Broks selbst wollte auch nach dem Kabak zurückkehren, um sich den höheren Beamten, die von ihm jedenfalls eine Zeugenaussage verlangen würden, an Ort und Stelle zur Verfügung zu halten.

Der Richter Kerstorf und der Major Verder begannen inzwischen gleich nach ihrem Eintreffen die erste Untersuchung des Tatbestandes. Die Polizisten, die teils vor dem Hause auf der Landstraße, teils hinter diesem längs des Küchengartens standen oder am Saume des Tannengehölzes patrouillierten, erhielten Befehl, die Neugierigen in gebührender Entfernung zu halten.

Als der Richter, der Major, der Arzt und Herr Johausen die Gaststube betraten, fanden sie hier den Schenkwirt Kroff, der sie in das Zimmer führte, worin die Leiche des Bankbeamten lag.

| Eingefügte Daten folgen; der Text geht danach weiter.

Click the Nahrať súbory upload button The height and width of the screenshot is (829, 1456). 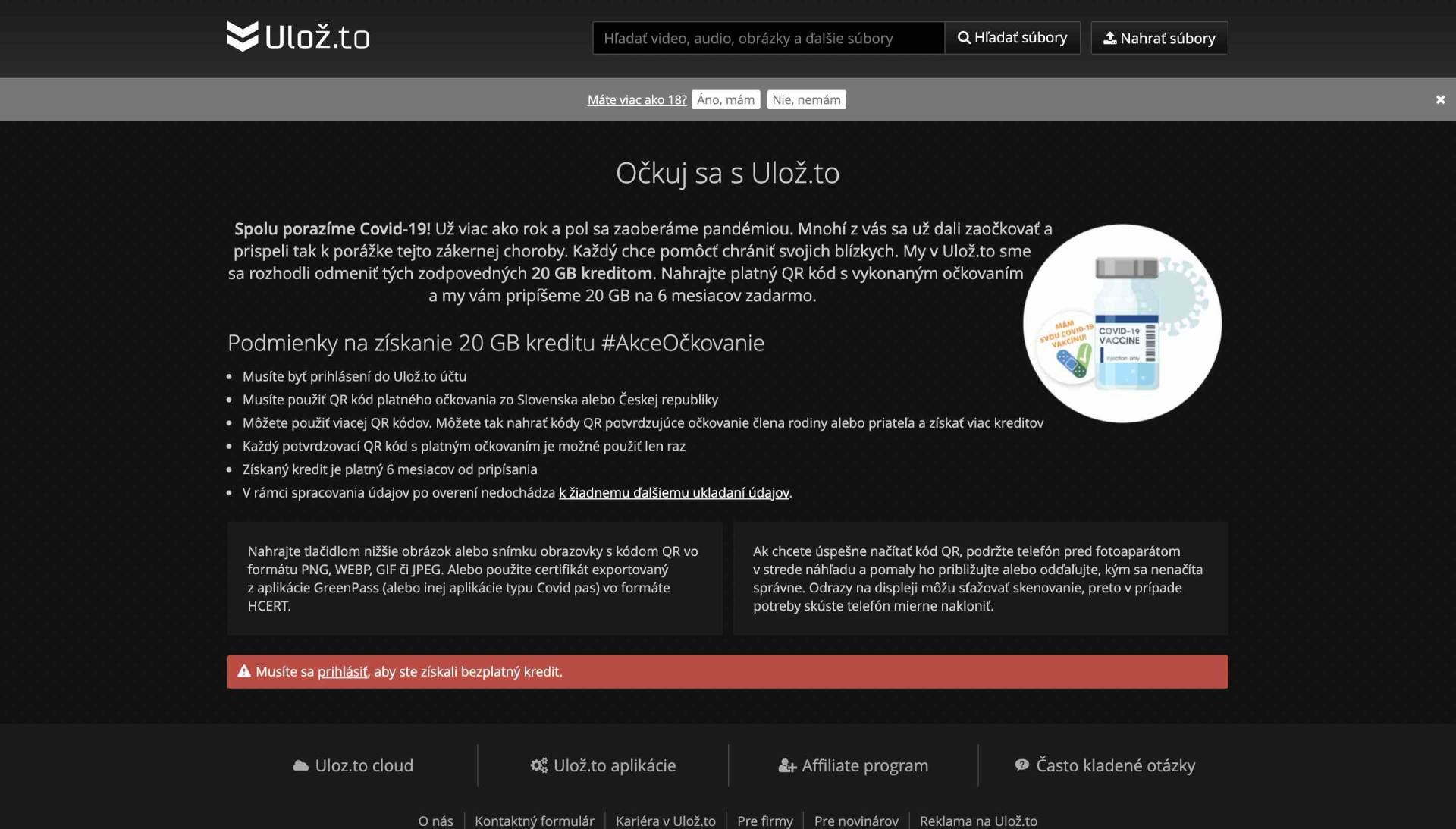tap(1159, 38)
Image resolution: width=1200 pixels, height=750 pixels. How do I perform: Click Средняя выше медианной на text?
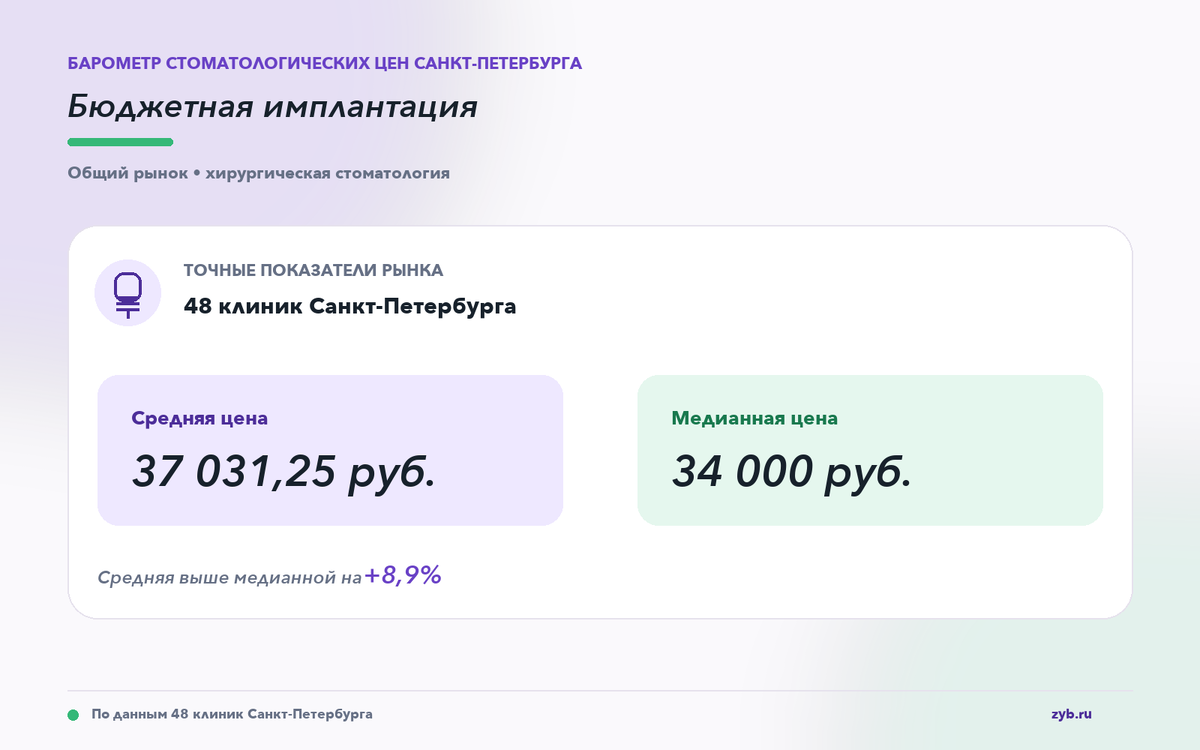pyautogui.click(x=229, y=578)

Angesichts des unglücklichen Poch konnte Herr Johausen den Ausbruch seines Schmerzes nicht mehr bemeistern. Da lag er vor ihm, der langjährige Diener seines Hauses... blutlosen Hauptes, der Körper er starrt nach dem Tode, der schon vor reichlich vierundzwanzig Stunden eingetreten war, ausgestreckt auf.. dem Bette und in der Lage, wie er während des Schlummers den Todesstoß erhalten hatte. Als Kroff am gestrigen Morgen gegen sieben Uhr keinerlei Geräusch in der Stube des Gastes gehört hatte, hütete er sich, dessen Wunsche entsprechend, ihn zu wecken; als dann aber eine Stunde später der Schaffner wiedergekommen war, hatten beide an die von innen verschlossene Tür geklopft. Keine Antwort. Voller Unruhe hatten sie hierauf die Tür mit Gewalt geöffnet und fanden sich nun hier einem noch nicht ganz erkalteten Leichnam gegenüber.

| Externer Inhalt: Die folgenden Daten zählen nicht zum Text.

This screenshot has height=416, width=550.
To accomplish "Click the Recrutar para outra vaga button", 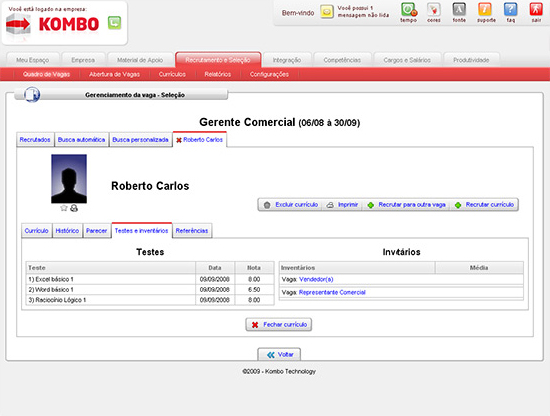I will click(407, 204).
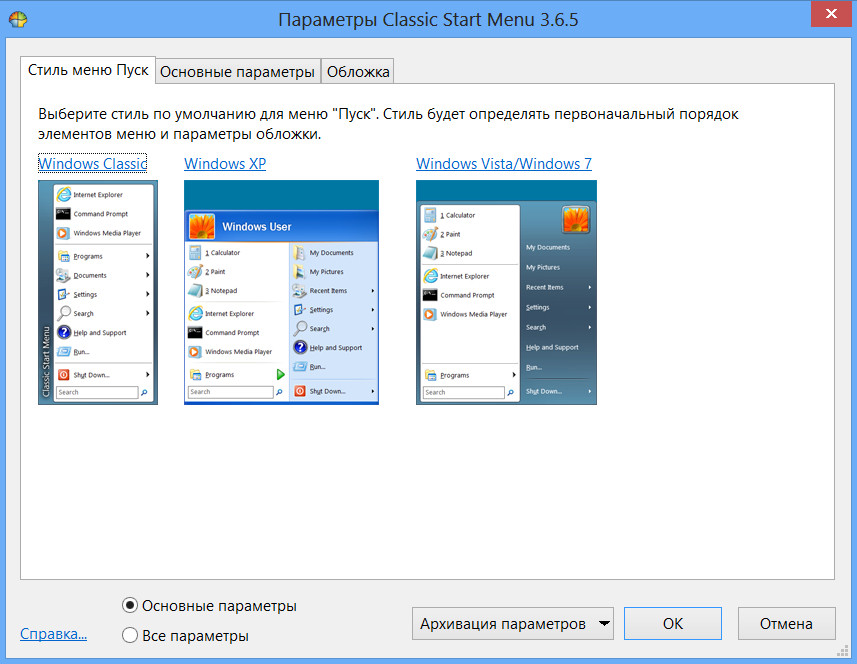Select the Стиль меню Пуск tab
Screen dimensions: 857x664
88,70
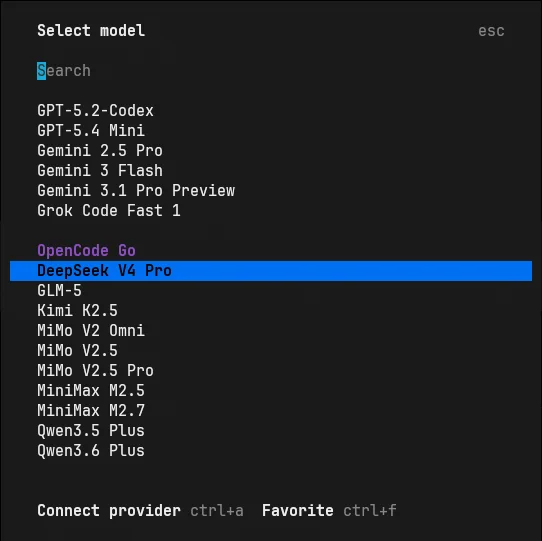Choose GPT-5.4 Mini from list
Screen dimensions: 542x541
[271, 131]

Auf einem Tische nahe beim Bette lag die Mappe mit den Anfangsbuchstaben der Firmenbezeichnung Johausens, deren Kette hing herunter, die fünfzehntausend[94] Papierrubel aber, die Poch in Reval hatte abliefern wollen, waren – vorderhand spurlos – verschwunden.

Zunächst unterzog der Doktor Hamine die Leiche der gebräuchlichen Besichtigung. Der Tote hatte sehr viel Blut verloren. Eine rote, halb geronnene Lache zog sich vom Bette fast bis zur Türe hin. Das ganz steif gewordene Hemd Pochs zeigte in der Höhe der fünften Rippe, etwas links von der Brustmitte, die Spur eines Lochs, das einer Wunde von ziemlich eigner Gestalt darunter entsprach. Offenbar rührte sie von einem jener fünf bis sechs Zoll langen schwedischen Messer her, deren Klinge in einem Holzgriff mit federnder Zwinge befestigt ist. Diese Zwinge hatte auf der Haut rund um die Wundöffnung einen leicht erkennbaren Eindruck hinterlassen. Der Stoß mußte also mit großer Gewalt geführt worden sein, und ohne Zweifel hatte schon dieser einzige, der das Herz durchbohrte, genügt, den Tod sofort herbeizuführen.

Der Beweggrund zu der Untat lag klar zutage: es handelte sich hier um einen Raubmord, denn die Kassenscheine waren ja aus Pochs Mappe verschwunden.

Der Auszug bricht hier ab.